When any small business opens its doors for the first time, making sure that they stay open depends upon a variety of factors. One of the most important is establishing a sense of community around your brand. Located in the heart of Calgary, the community of Bridgeland-Riverside’s small-town feel and independent spirit spans over a century. Although businesses have come and gone over the years, residents are fiercely loyal to local establishments and appreciate the creativity and diversity of their shops, restaurants and public spaces.
Having grown up in the Bridgeland community, Bridgeland Distillery co-founder, Daniel Pleznik knows this all to well. Bridgeland’s success has been recognized by all of the awards that their spirits have won over the last few years, including the 2021 Alberta Spirits Awards’ Distillery of the Year. But its sense of place within the local community has garnered a strong local following that allows the distillery to thrive and innovate.
That sense of community also translates to long-lasting partnerships further afield. The term grain-to-glass gets mentioned a lot when discussing craft spirits, but many times it’s just mentioned in passing without delving into what it means for each distillery. For Bridgeland, it means establishing relationships with local farms in order to source grains that are grown, harvested and even malted within the surrounding rich farmlands of southern Alberta. The barley for their Glenbow single malt whisky (review coming soon), for instance, originated from a single family farm (Hamill Farms in Penhold, south of Red Deer).
Bridgeland Distillery’s logo, which depicts the nearby Reconciliation Bridge (formerly Langevin Bridge), is itself a reflection of the surrounding community. It is both a symbol of its ability to connect the population of Bridgeland-Riverside in a literal sense as well as bringing Calgarians and Indigenous Peoples together to remember past harms and heal historical injustices. It is times like these when inclusive communities make this world a better place.
The Bridgeland Distillery spirit in my glass today isn’t yet a whisky, but it’s well on its way to becoming one. The Taber Berbon Spirit is their take on a Bourbon-style mashbill, but with a very unique twist. Using 60% corn from Molnars Farm in Taber, 32% malted barley and 8% wheat (the latter two from Hamill Farms), the mashbill lacks the rye grain that typically gets used in this style of spirit. The high barley content reflects an interesting little trend that features a grain that usually exists as less than 10% of the mashbill in most Bourbons. This release is aged in new American oak (#4 char) for one year and is bottled at 45% abv.
Nose: This nose will be very familiar to those that have tried other high-barley Bourbons, such as those produced by Boulder Spirits. Yes, there is a slight buttery popcorn vibe, but lying underneath is an almost Scotch-like feel. This presents itself in the form of light tropical notes of mango and mandarin orange as well as barley sugar and a light scent of cocoa powder. The dusty grain bin note that I get from young wheat spirit is very faint.

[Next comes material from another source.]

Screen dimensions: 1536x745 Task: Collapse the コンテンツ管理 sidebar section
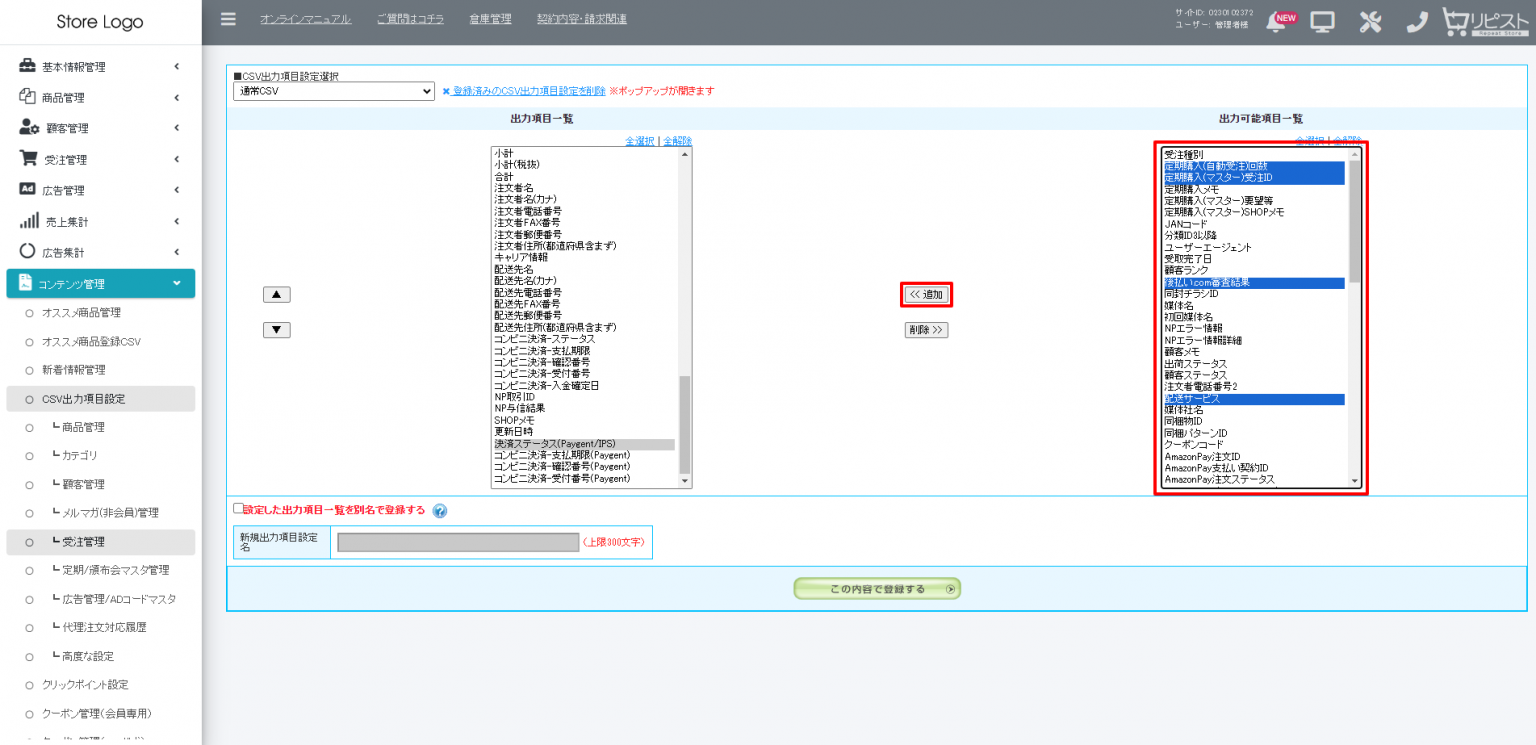point(100,284)
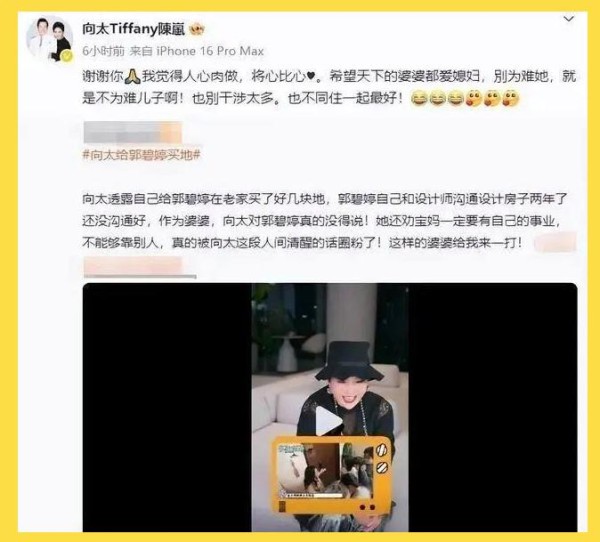Open the 向太Tiffany陳嵐 username link

(x=134, y=29)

The barrel has obviously not fully taken hold, but there is a little bit of vanilla and sponge toffee sweetness to let you know it’s there.
Palate: The entry is buttery with a slight honey sweetness. A little vanilla cream is in there, for sure. The transition into the development introduces orchard fruits alongside the citrus. Mostly ripe pears. Mid-development brings back that cocoa powder I got on the nose. What starts out as light caramel transitions to dark sponge toffee at the end of the development. This is actually spicier than I was expecting, given its proof and mashbill with cinnamon, ginger and even a grating of nutmeg and a crack of fresh black pepper.

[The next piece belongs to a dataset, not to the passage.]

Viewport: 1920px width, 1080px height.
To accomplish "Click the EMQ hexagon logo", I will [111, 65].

There is definitely a youthful grain character to this spirit, yet it doesn’t come off as harsh in any way. That’s a testament to the new make, which I really should try sometime. There’s so much going on here that it’s sometimes difficult to concentrate on it all.
Finish: Medium in length and a lovely balance between sweet, spice, sour and bitter. It’s really a combination of all the notes from the development fading in unison.
With water added
The char from the barrel is a little stronger with a few drops of water. The citrus shows up as a lemon/lime drop candy note. There’s a fresh cut hay character as well. Honestly, I would never guess that I’m nosing a spirit that was made with a Bourbon-style mash right now. There’s a nice floral nature to this too. The entry is a little sweeter with floral honey. Gone is the pear, replaced by quite a strong apricot note. The cocoa powder has faded significantly, but the dial has been turned up on the ginger.
This one caught me completely off guard. I had a preconceived notion that this was going to be a light, sweet spirit with a strong grainy youthfulness. That did not turn out to be the case whatsoever. There are some youthful moments here and there, but the quality of the new make and the uniqueness of the mashbill gave me some delightfully unexpected turns along the way. I will keep a very keen eye on this spirit as it transforms into a whisky. So should you.